All companies have competition. There is always a firm or organization whose sole purpose is to carve a niche out of your base of customers. It flows both ways, as your firm is trying to do exactly the same thing to other firms.

When you consider the performance of your online presence, which is likely accounting for a large (and growing) component of your revenue, why would you leave the effects of poor Web site performance your competitive analysis? And how do you know how your site is fairing against the other firms you are competing against on a daily basis?

Competitive analysis has been a key component of the Web performance measurement field since it appeared in the mid-1990s. Firms want to understand how they are doing against other firms in the same competitive space. They need to know if their Web site is at a quantitative advantage or disadvantage with these other firms.

Web sites are almost always different in their presentation and design, but they all serve the same purpose: To convert visitors to buyers. Measuring this process in a structured way allows companies to cut through the differences that exist in design and presentation and cut directly to heart of the matter: Show me the money.
Competitive measurements allow you to determine where your firm is strong, where it is weak, and how it should prioritize its efforts to make it a better site that more effectively serves the needs of the customers, and the needs of the business.

Comparative Analysis

Most astute readers will be wondering how comparative analysis differs from competitive analysis. The differences are, in fact, fundamental to the way they are used. Where competitive analysis provides insight into the unique business challenges faced by a group of firms serving the needs of similar customers, comparative analysis forces your organization to look at performance more broadly.

Your customers and visitors do not just visit your site. I know this may come as a surprise, but it’s true. As a result, they carry with them very clear ideas of how fast a fast site is. And while your organization may have overcome many challenges to become the performance leader in your sector, you can only say that you understand the true meaning of performance once you have stepped outside your comfort zone and compared yourself to the true leaders in performance online.

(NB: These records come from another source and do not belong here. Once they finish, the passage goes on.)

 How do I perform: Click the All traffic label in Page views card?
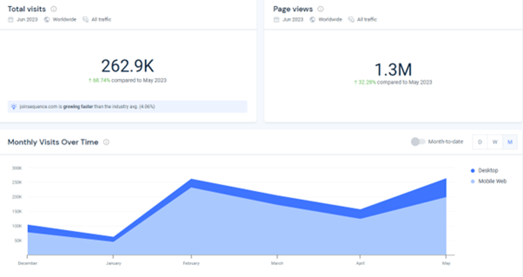click(367, 20)
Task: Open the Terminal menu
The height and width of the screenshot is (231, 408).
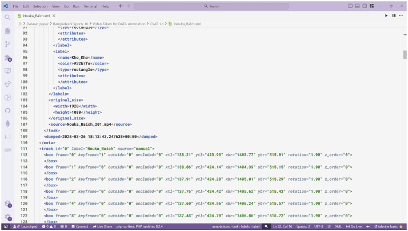Action: click(90, 6)
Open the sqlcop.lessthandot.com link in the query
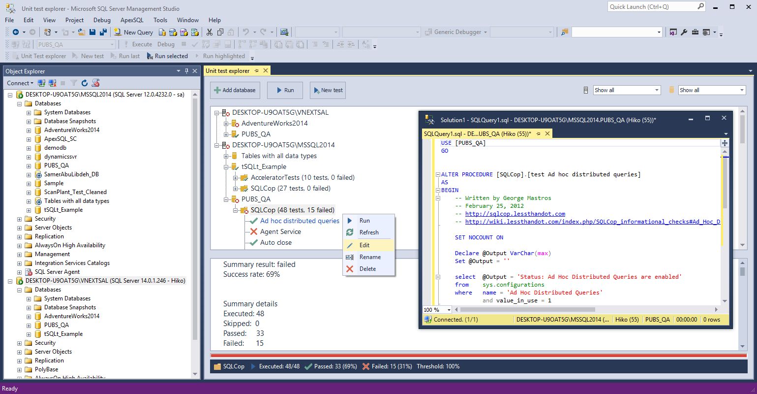Viewport: 757px width, 394px height. [x=515, y=214]
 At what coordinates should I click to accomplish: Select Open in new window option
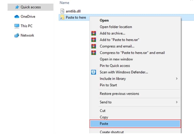(116, 59)
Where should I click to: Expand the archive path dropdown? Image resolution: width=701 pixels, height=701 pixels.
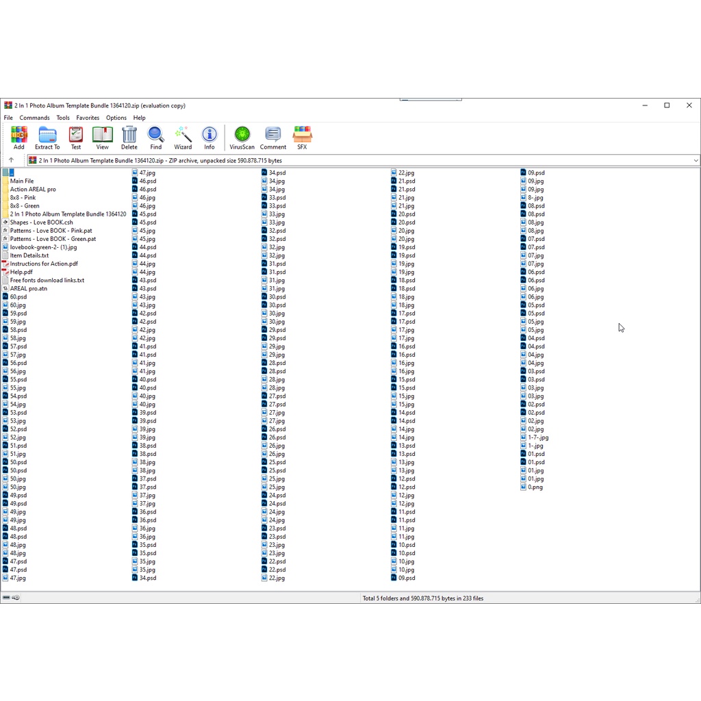point(696,161)
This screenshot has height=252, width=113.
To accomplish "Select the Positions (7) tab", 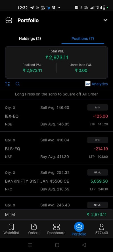I will pos(83,38).
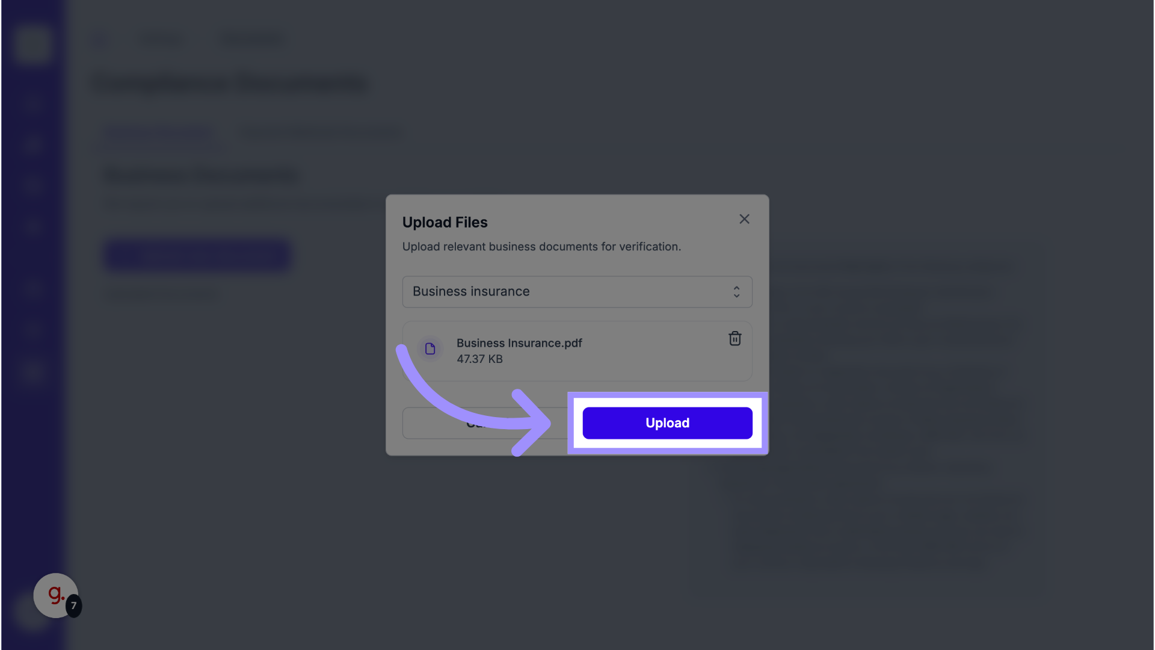Open the red "g." floating badge

click(x=55, y=595)
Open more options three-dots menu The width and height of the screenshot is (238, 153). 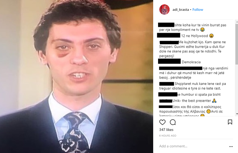231,146
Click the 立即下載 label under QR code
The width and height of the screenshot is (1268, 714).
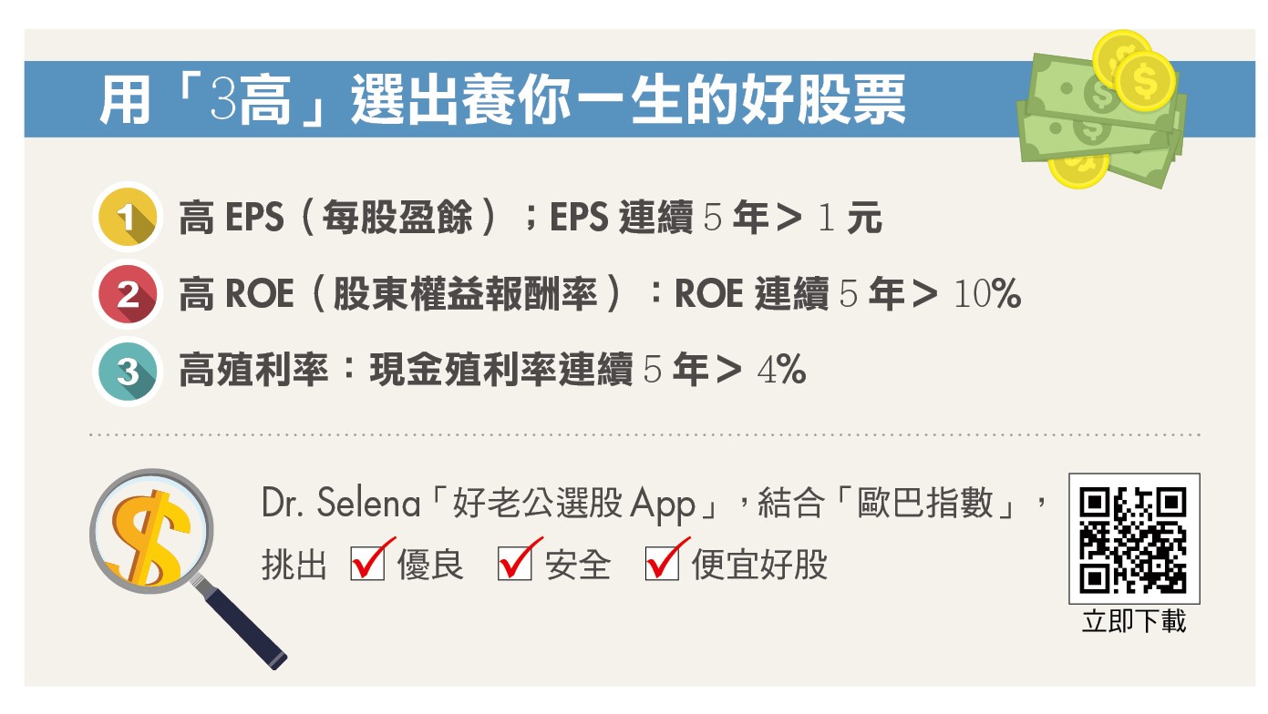click(x=1134, y=622)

On a daily basis, your customers compare your search functionality to firms who do nothing but provide search results to millions of people each day. They compare how long it takes to autheticate and get a personalized landing page on your site to the experiences they have at their bank, their favourite retailers. The compare the speed with which specific product pages load.

They may not do this consciously. But these consumers carry with them an expectation of performance, and they know when your site is or is not delivering it.
So, how do you define fast? Fast is what you make it. As a firm with a Web site that is serving the needs of customers or visitors, you have to be ready to accept that there are others out there who have solved many of the problems you may be facing. Broaden your perspective and put your site in the harsh light of these three spotlights, and your organization will be on its way to evolving its Web performance perspective.